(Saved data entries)
┌──

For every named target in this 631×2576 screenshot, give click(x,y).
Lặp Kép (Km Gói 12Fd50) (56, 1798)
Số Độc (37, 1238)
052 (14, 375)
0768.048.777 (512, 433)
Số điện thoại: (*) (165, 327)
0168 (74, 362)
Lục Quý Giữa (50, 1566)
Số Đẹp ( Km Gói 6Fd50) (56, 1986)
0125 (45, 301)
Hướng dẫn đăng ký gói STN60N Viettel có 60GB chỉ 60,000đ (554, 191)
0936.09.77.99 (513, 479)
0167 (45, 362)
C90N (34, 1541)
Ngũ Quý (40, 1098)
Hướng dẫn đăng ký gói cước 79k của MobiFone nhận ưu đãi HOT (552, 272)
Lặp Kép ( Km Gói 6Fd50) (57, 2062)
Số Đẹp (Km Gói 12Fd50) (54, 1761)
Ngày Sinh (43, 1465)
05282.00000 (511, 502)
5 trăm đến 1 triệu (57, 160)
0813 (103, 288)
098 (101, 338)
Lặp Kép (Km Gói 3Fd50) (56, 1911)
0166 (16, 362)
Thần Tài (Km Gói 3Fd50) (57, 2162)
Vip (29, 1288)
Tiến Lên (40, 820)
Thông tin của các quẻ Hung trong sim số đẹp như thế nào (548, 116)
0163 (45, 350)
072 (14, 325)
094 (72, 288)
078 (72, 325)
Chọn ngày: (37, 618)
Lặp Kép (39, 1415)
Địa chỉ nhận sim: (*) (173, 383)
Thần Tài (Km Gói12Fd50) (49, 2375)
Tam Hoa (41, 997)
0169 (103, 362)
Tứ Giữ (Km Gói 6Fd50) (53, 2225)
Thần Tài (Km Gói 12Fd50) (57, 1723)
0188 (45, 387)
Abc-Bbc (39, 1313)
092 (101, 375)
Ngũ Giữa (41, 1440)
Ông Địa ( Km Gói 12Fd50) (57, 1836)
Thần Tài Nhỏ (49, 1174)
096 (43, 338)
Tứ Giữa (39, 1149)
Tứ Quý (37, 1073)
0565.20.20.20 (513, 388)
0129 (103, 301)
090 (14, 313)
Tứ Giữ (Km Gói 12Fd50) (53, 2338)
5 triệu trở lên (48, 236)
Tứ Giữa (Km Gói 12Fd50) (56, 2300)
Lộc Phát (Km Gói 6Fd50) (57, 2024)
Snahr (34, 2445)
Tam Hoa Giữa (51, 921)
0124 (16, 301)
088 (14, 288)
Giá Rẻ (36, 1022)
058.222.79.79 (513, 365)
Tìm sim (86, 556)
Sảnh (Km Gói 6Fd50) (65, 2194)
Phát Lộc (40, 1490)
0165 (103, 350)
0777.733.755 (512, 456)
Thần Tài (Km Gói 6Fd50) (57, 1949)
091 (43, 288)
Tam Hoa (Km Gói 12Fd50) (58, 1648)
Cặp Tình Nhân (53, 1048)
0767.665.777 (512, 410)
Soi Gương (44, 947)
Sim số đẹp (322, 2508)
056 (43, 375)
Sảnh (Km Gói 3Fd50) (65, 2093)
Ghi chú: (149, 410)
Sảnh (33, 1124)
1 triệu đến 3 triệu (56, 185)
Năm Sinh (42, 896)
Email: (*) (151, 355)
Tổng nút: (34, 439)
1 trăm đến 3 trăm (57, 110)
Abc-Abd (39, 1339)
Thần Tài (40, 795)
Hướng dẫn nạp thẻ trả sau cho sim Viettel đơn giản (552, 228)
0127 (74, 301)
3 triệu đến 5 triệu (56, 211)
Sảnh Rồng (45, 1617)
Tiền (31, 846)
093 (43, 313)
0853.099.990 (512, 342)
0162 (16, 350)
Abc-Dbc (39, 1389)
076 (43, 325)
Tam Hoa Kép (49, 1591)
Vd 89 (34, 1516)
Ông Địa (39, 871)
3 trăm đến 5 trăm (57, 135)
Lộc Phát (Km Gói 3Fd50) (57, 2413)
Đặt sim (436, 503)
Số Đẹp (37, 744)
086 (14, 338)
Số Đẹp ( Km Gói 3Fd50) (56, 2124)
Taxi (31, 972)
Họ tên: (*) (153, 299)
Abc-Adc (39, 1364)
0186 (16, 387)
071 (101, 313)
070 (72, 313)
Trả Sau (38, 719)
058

└──

> _Work task_
Extract every line from the one with "0565.20.20.20 (513, 388)" down to the final line above, both included, exactly as written.

> _Task answer_
0565.20.20.20 (513, 388)
0129 (103, 301)
090 (14, 313)
Tứ Giữ (Km Gói 12Fd50) (53, 2338)
5 triệu trở lên (48, 236)
Tứ Giữa (Km Gói 12Fd50) (56, 2300)
Lộc Phát (Km Gói 6Fd50) (57, 2024)
Snahr (34, 2445)
Tam Hoa Giữa (51, 921)
0124 (16, 301)
088 (14, 288)
Giá Rẻ (36, 1022)
058.222.79.79 (513, 365)
Tìm sim (86, 556)
Sảnh (Km Gói 6Fd50) (65, 2194)
Phát Lộc (40, 1490)
0165 (103, 350)
0777.733.755 (512, 456)
Thần Tài (Km Gói 6Fd50) (57, 1949)
091 (43, 288)
Tam Hoa (Km Gói 12Fd50) (58, 1648)
Cặp Tình Nhân (53, 1048)
0767.665.777 (512, 410)
Soi Gương (44, 947)
Sim số đẹp (322, 2508)
056 (43, 375)
Sảnh (Km Gói 3Fd50) (65, 2093)
Ghi chú: (149, 410)
Sảnh (33, 1124)
1 triệu đến 3 triệu (56, 185)
Năm Sinh (42, 896)
Email: (*) (151, 355)
Tổng nút: (34, 439)
1 trăm đến 3 trăm (57, 110)
Abc-Abd (39, 1339)
Thần Tài (40, 795)
Hướng dẫn nạp thẻ trả sau cho sim Viettel đơn giản (552, 228)
0127 (74, 301)
3 triệu đến 5 triệu (56, 211)
Sảnh Rồng (45, 1617)
Tiền (31, 846)
093 (43, 313)
0853.099.990 (512, 342)
0162 (16, 350)
Abc-Dbc (39, 1389)
076 (43, 325)
Tam Hoa Kép (49, 1591)
Vd 89 (34, 1516)
Ông Địa (39, 871)
3 trăm đến 5 trăm (57, 135)
Lộc Phát (Km Gói 3Fd50) (57, 2413)
Đặt sim (436, 503)
Số Đẹp (37, 744)
086 (14, 338)
Số Đẹp ( Km Gói 3Fd50) (56, 2124)
Taxi (31, 972)
Họ tên: (*) (153, 299)
Abc-Adc (39, 1364)
0186 (16, 387)
071 (101, 313)
070 (72, 313)
Trả Sau (38, 719)
058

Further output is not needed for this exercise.